Show HN: Shitty Listings algorithmically finds undervalued property - rgbrgb
http://www.shittylistings.com/
======
rgbrgb
Here's the fun regex we use to find some initial candidates in our analysis:

    
    
        val = str.match(/probate|trust.sale|short.sale|auction|cash.offers|all.cash|(sold|sale|sell|offered|purchase|comes)[^.]+as.is|as.is[^.]+(condition|sale|contract|clause)|tear.down|damage|rehab|tlc|flip|fixer|needs[^.]+work|bring[^.]+(contractor|architect|builder|decorat|designer|developer|ideas|paint|brush|investor|hammer|handy|imagination|vision|tool|plans)/i)

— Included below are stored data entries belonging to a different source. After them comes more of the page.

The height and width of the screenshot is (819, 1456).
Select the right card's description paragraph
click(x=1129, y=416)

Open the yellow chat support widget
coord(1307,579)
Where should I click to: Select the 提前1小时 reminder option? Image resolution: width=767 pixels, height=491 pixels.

        nval = str.match(/(beautiful|ly|ng|has been|was|just|being|100%|just been) (rehab|remodell?ed)|^Rehabbed|rehabbed [^.]* ?(home|cottage|house|property|unit|apartment|condo)|rehab center|rehab [^.]* ?complete|flip [^.]*switch|not an? ['"\w,]*\s*(flip|fix|probate|reo|repo|short sale|foreclosure)|flip on |flipped|not looking for a \w* flip|flip ?flops|tooth ?brush|Rehabilitation of Historic Buildings/i)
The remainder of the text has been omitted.